Hi Helen,
Excellent! Isn't it great that there's now so much genie material available online.
My Elizabeth and Richard also ended up on Norfolk Island in 1790 and 1791 and were sent down to Van Diemen's Land in 1808 when the first settlement on Norfolk was abandoned. So that's how your Hugh and Charlotte ended up in Tasmania!
Elizabeth and Richard co-habited on Norfolk for fourteen years and married in Hobart in 1810. The local newspaper, the Derwent Star, actually commented on this marriage, saying that it verified "the old adage 'better late than never'"!
As for the record of Hugh and Charlotte's marriage, I would have expected it to come up on the NSW BDM index (Norfolk Island was part of the colony and records for the island go back to 1790):
http://www.bdm.nsw.gov.au/cgi-bin/Index/IndexingOrder.cgi/search?event=marriagesThe fact that it doesn't seem to be there suggests that, like Elizabeth and Richard, they co-habitated on Norfolk and married in Tasmania.
If an individual has submitted marriage information with the IGI, you can take that with a grain of salt. I only trust the extracted records on the IGI for reasonable accuracy. A submitter may have assumed the marriage date based on any children the couple had around that time.
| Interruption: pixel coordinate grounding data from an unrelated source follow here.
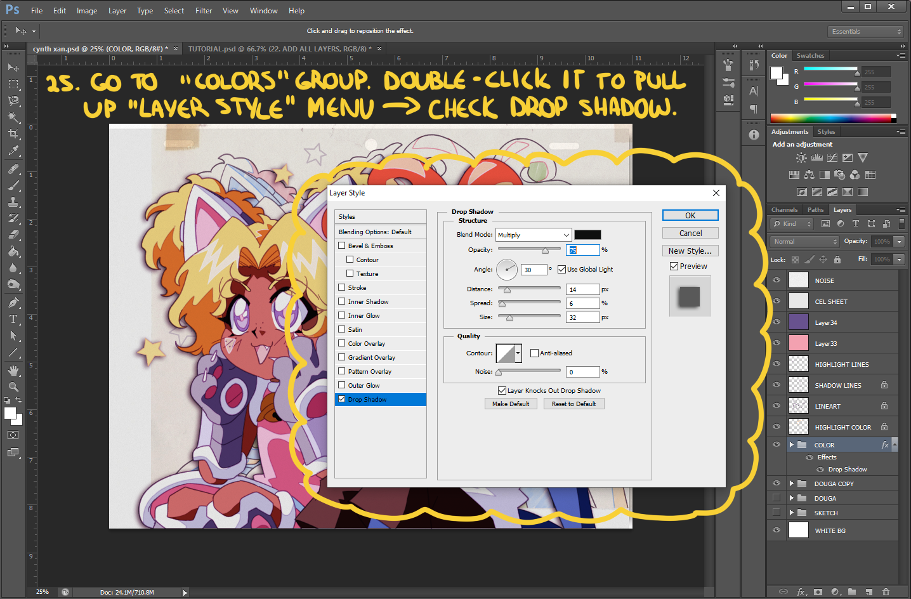The width and height of the screenshot is (911, 599).
Task: Open the layer blending mode Normal dropdown
Action: point(804,242)
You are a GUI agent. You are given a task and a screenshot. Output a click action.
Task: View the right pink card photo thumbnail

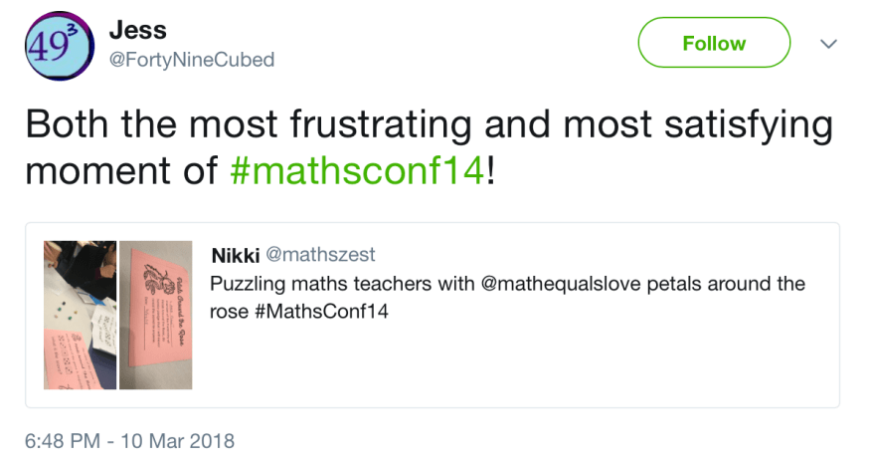[x=156, y=315]
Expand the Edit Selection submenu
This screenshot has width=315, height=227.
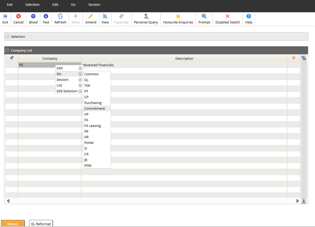coord(69,91)
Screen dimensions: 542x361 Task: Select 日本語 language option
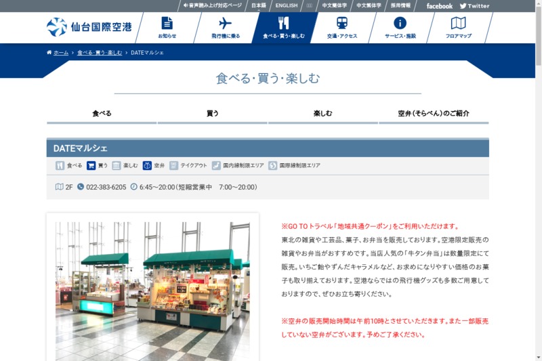coord(258,5)
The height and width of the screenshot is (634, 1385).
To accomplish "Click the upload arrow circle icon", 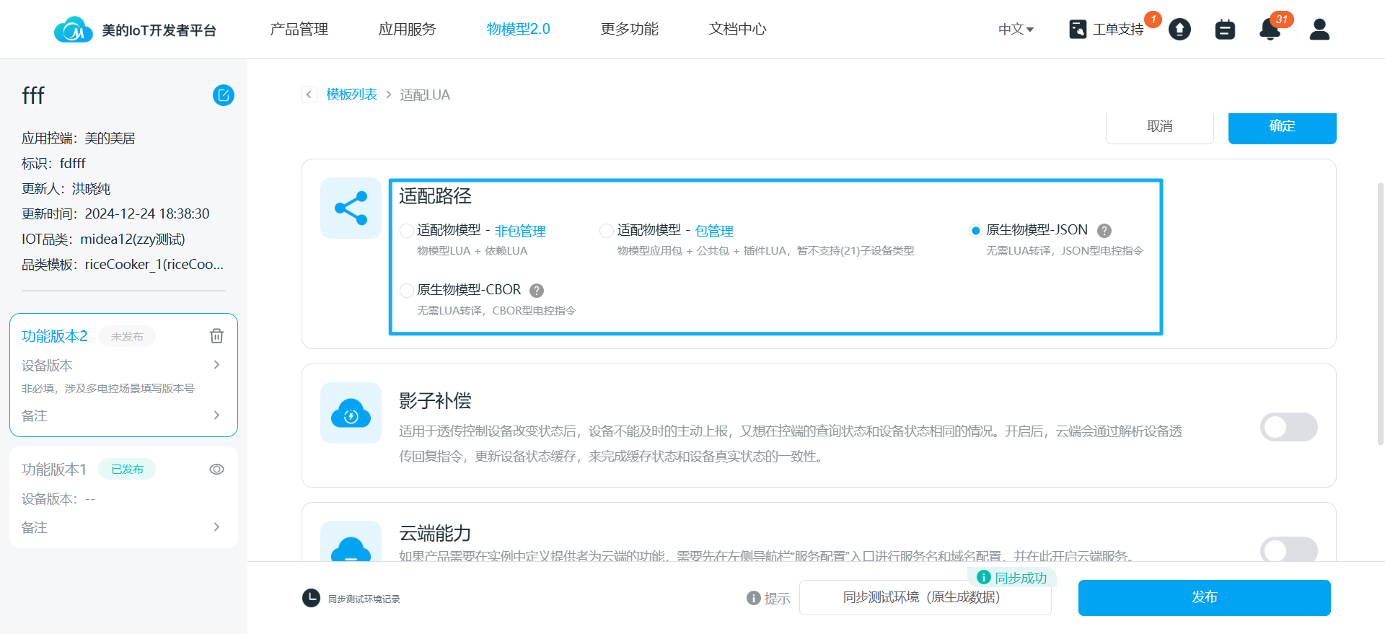I will [x=1179, y=30].
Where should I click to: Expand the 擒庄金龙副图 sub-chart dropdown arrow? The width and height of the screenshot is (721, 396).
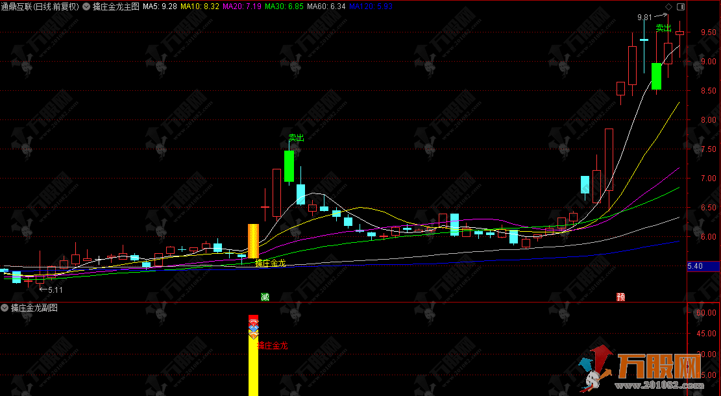(5, 308)
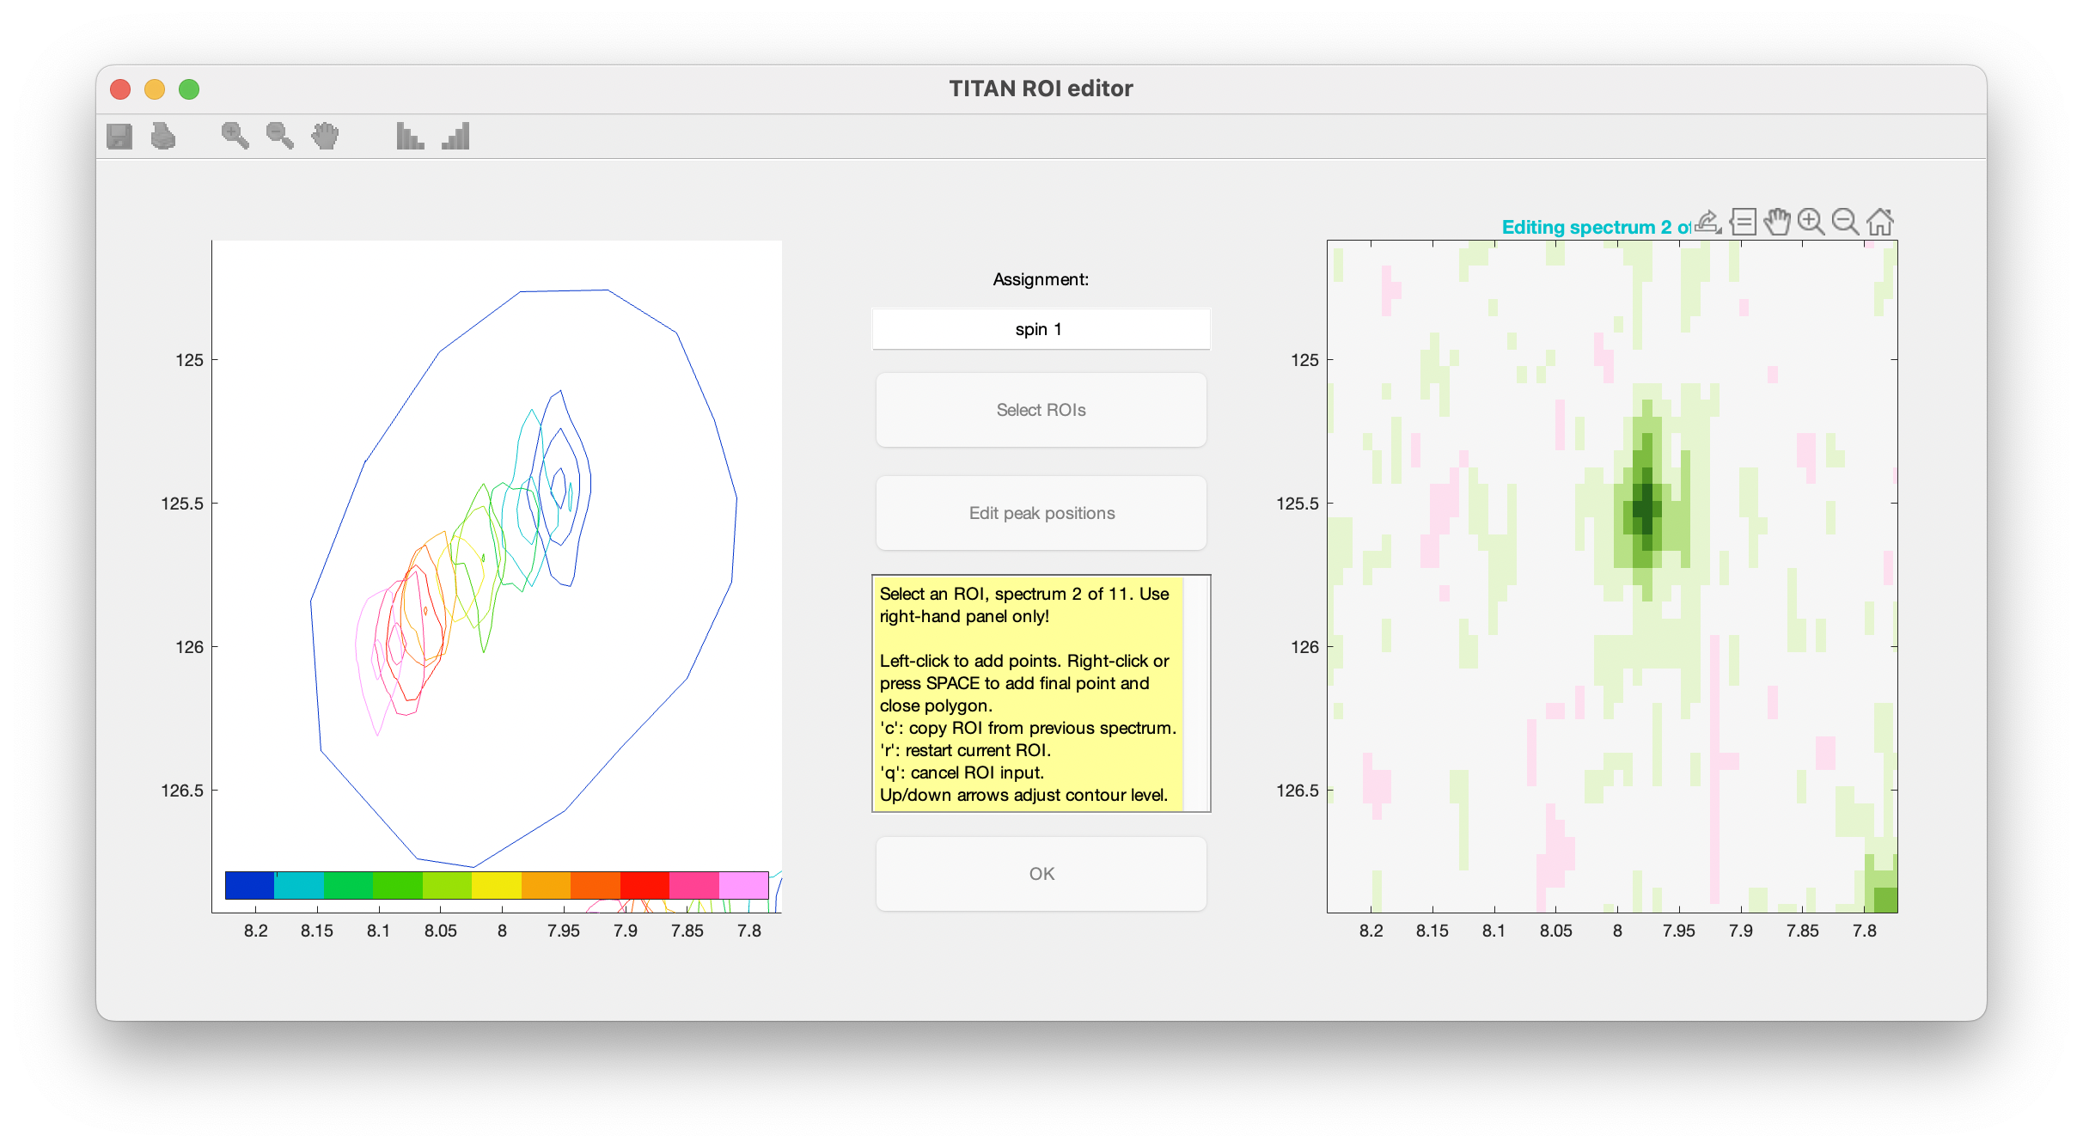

Two records pop up on the NSW BDM index for Charlotte Simpson (one with Hugh) for children (the same child?) born 1804 and 1805 (I did a 1790-1810 search):
V18041540 1A/1804, SIMPSON WILLIAM D, -- , CHARLOTTE
V1805117 4A/1805, SIMPSON WILLIAM, HUGH, CHARLOTTE
On the Tasmanian Birth index there's the following:
Elizabeth McGinnis
Parents: Hugh / Charlotte Simpson
Date: 1808
Place: Tasmania
Reference No: 44
No doubt this is your Elizabeth who married William Gulley. It's not that surprising that she was only 14-15 at the time of her marriage, many girls were married off young. There was a serious lack of women in Tasmania at the time. My own ancestor, Ann Burrows, was married off at just 12 years of age to a 40-year-old ex-convict in 1812!
A quote from a contemporary about the youthfulness of Tasmania's married women:
"They [ie. the Norfolk Islanders] brought with them many young lads and maidens, these last so eagerly sought in a community where there were eight men to every woman. The Norfolk ladies were soon in marriage, as were the girls who came out from England in the first two ships. The Norfolk girls seemed mature at fourteen and many of them were married at that age or younger. They were used to an open-air life and were fed in a land of prodigal richness."
Poor girls!
The information about Charlotte on the Lady Juliana website seems correct as the compiler has used excellent sources (see the bottom of the webpage).